SUPPLIED TEXT
The Therapeutic Potential of Epigenome-Modifying Drugs in Cardiometabolic Disease

Abstract

Cardiometabolic disorders, including cardiovascular disease, obesity and type 2 diabetes, are an extreme burden on the health of individuals and societies worldwide. The combination of genetic susceptibility, environmental and lifestyle factors drives disease development. Therefore, understanding the exact molecular changes occurring in their pathogenesis brings not only insights into mechanism but also potential novel therapeutic angles. Epigenetic changes—the mitotically heritable chemical marks or packaging of DNA that influence gene expression without changing the genetic code itself—have been identified as highly compelling targets. Therapeutic success modulating the epigenome has initially come in cancer but is now expanding into non-malignant diseases. Here, we discuss the different epigenetic mechanisms implicated in cardiometabolic disease and the advancing science of epigenetic therapeutics for these disorders. Disruption of epigenetic networks can be causative in cardiometabolic diseases, including, for example, endothelial dysfunction and vascular ageing. Epigenomic changes may also influence or indicate known risk factors, including hypertension, inflammation and dyslipidemia. The dynamic plasticity that characterises the epigenome lends itself to therapeutic manipulation with many epigenetic drugs now under clinical trials and others have already been approved for medical use. Major epigenetic inhibitor classes include the following: DNA methyltransferase inhibitors (DNMTi); histone deacetylase inhibitors (HDACi); isocitrate dehydrogenase inhibitors (IDHi); bromodomain and the extra-terminal motif protein inhibitors (BETi) and EZH2 inhibitors (EZH2i) with natural and synthetic examples of these possessing potential cardiometabolic effects. For example, there is accumulating evidence for the BETi Apabetalone to reduce vascular inflammation, thereby decreasing cardiovascular events, and the HDACi sodium butyrate to suppress experimentally inflammatory cytokines in atherosclerosis. Despite challenges in the development and application of epigenetic drugs, the achievements in oncology and increasing experimental evidence indicate the clinical utility of targeting the readers, writers and erasers of the epigenome. Therefore, precise modification of epigenetic information is likely to be a key player in the future of personalised therapeutic approaches in individuals with cardiometabolic disorders.

PROBLEM TO SOLVE
Answer these questions using the abstract on epigenome-modifying drugs.
1. Which three cardiometabolic disorders are named in its opening sentence?
2. In what area did therapeutic success in modulating the epigenome first come?
3. Which BETi is cited for evidence of reducing vascular inflammation?

(Items listed in a dataset)
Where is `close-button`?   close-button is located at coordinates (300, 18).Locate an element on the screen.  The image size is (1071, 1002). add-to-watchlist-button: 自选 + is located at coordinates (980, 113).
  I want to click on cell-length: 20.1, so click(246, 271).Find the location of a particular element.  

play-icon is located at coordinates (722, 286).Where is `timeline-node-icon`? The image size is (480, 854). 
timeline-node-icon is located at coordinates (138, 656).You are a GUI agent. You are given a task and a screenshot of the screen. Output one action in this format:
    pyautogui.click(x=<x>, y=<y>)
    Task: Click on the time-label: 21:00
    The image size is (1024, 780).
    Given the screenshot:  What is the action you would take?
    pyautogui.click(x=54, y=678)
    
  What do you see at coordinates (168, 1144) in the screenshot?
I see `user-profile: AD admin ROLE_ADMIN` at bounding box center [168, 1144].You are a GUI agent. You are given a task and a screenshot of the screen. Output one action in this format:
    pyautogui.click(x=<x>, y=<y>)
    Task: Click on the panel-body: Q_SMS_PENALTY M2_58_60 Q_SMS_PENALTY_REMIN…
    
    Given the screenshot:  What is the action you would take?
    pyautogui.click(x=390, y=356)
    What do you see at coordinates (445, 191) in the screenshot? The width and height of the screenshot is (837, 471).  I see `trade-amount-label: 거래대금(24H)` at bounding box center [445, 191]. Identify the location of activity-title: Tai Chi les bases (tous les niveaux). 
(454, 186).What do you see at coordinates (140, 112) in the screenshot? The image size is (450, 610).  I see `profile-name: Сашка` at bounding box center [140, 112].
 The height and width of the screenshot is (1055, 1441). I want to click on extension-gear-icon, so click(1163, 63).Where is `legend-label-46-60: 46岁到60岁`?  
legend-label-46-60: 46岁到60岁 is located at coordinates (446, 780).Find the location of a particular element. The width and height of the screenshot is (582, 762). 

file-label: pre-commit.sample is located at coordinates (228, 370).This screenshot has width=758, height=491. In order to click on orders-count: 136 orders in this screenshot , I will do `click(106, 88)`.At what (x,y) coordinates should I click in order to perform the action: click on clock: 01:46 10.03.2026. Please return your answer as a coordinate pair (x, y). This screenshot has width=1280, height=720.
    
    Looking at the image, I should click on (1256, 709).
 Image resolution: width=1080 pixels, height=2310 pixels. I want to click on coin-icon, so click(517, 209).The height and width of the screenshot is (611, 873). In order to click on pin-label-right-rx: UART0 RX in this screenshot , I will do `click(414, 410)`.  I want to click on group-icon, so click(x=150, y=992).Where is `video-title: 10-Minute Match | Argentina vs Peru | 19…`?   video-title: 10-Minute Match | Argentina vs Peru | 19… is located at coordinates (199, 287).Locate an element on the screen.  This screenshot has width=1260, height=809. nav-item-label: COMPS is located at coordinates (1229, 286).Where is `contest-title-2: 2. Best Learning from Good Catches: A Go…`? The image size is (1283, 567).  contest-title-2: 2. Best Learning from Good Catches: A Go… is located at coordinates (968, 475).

OUTPUT FOR THIS EXERCISE
1. Cardiovascular disease, obesity and type 2 diabetes.
2. Cancer.
3. Apabetalone.